We are excited to announce that we recently added the Engine API reference content to the open-source documentation repository! If you’re reading the Engine API documentation today, you should now see an Edit button on each page that takes you to the appropriate YAML file. YAML has stricter formatting requirements than Markdown, but we have tests in place to help identify any problems and get your contributions incorporated.
Adding the Engine API content has been a frequent request from creators, so we’re incredibly excited to have it available. We’re hoping to get code samples open-sourced in the coming months. Still, this release goes a long way towards fulfilling our vision of a more open, more collaborative, more community-focused set of documentation.
We’ve merged a couple hundred pull requests already—some of them truly extraordinary—and can’t wait to keep working with everyone on making the documentation even better. We hope to see you all on GitHub!
Contributing
If you’ve used GitHub before, the process should feel very familiar. If you’re new to GitHub, we’ve documented how to contribute in the README.md.
Licenses
The repository uses two open-source licenses:
Prose is available under the Creative Commons Attribution 4.0 International License, so you can remix and adapt it to your work as long as you provide proper attribution.

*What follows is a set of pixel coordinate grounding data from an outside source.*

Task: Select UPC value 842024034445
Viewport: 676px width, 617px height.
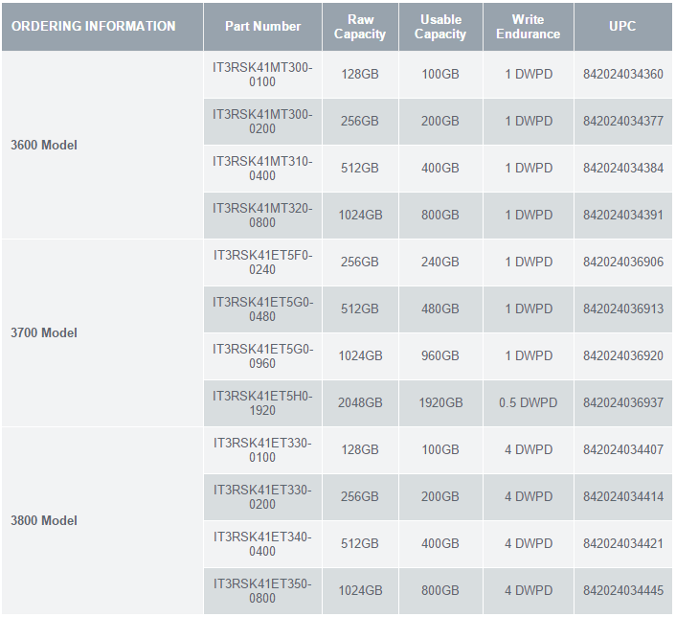Action: (x=623, y=591)
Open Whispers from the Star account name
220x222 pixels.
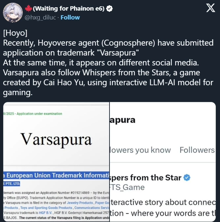click(146, 178)
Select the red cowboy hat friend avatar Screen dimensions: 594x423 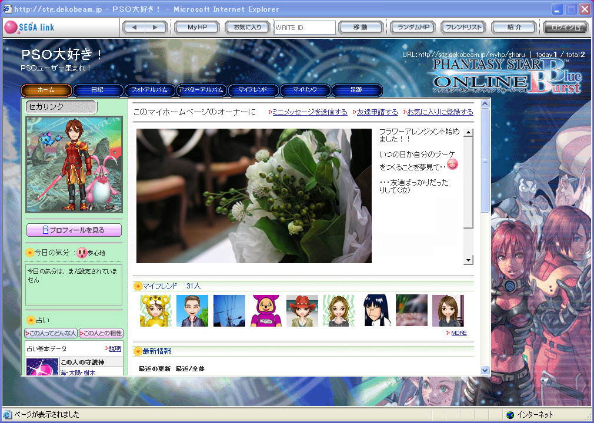point(302,311)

Code samples are available under the MIT License so you can freely incorporate them into your experiences.
What’s next?
Next year, we’re looking forward to adding new ways for creators to share their knowledge and passion with the community. Some amazing content just doesn’t have a home within the documentation, so we want to build a better place to showcase tutorials, guides, technical deep dives—anything, really—in a more casual, more immediate way. More information on that in the coming months.
This is great! Hopefully a lot of errors or pages with little or not any information get the love they deserve for the people who need to read up on those things!!
Happy for this one! I did a bit of contributing in the past to some of the guides content, but engine API documentation is the area that I was most waiting for to become open source so I could contribute. There is a lot more work to be done on the engine API documentation than guides content, I feel.
I think I’ll make some issues I’ve had with this (not much, contributing has been fun)
Is there a common design kit that can be used for making diagrams, my bit32 contribution uses something thrown together in Studio, but this could probably be more useful in the long run
A Guilded server could be useful for people who contribute a lot of stuff, so we have quicker feedback than having to go through PRs (looks at katrist)
Contributing has been an amazing experience and, if you’ve got knowledge to share, I encourage you to write something up! It could help hundreds or even thousands of people in the future. Seeing that “Merged” notification is great.
As one of the former volunteer editors of wiki.roblox.com I’m thrilled to see community contributions restored. I’ve waited over 5 years to finally see this come to fruition and I’m excited to start contributing to all the niche engine bits I can find.
It would be nice to have documentation on the structure of the YAML files so that I know what each field does, what’s required, what’s optional in which context, etc. Descriptions appear to be templates, so it would help to know what features are available there as well.
I’d like to confirm, are #feature-requests:documentation-features and #bug-reports:documentation-issues the best places to request for changes that cannot be made through pull requests? For example, I’d like to suggest that the type_a and type_b fields of the math_operations section be included in the section’s header. Or, I’d like to report about how the color column on the BrickColor page doesn’t render properly. I can’t make pull requests for these, because they involve whatever tooling is used to render the documentation data rather than the data itself.
I made a report about the BrickColor issue a few weeks ago. Webpage rendering definitely needs documentation so we can know whether or not certain HTML patterns are supported. There’s no way to test it or preview what it will look like.
Absolutely, totally fair. The proper “this is exactly how it’ll look on the website” preview isn’t practical at this time, but I’ll get something into README.md or STYLE.md with guidelines around the various fields.
Huge W for the platform, I look forward to seeing more examples added to a lot of sections in the API that currently have none, I just hope there is rigorous error/fact checking before anything is approved to be merged. Because if a person needs to look up a certain subject in the documentation, they probably don’t know that section well enough to tell if the information is correct or not.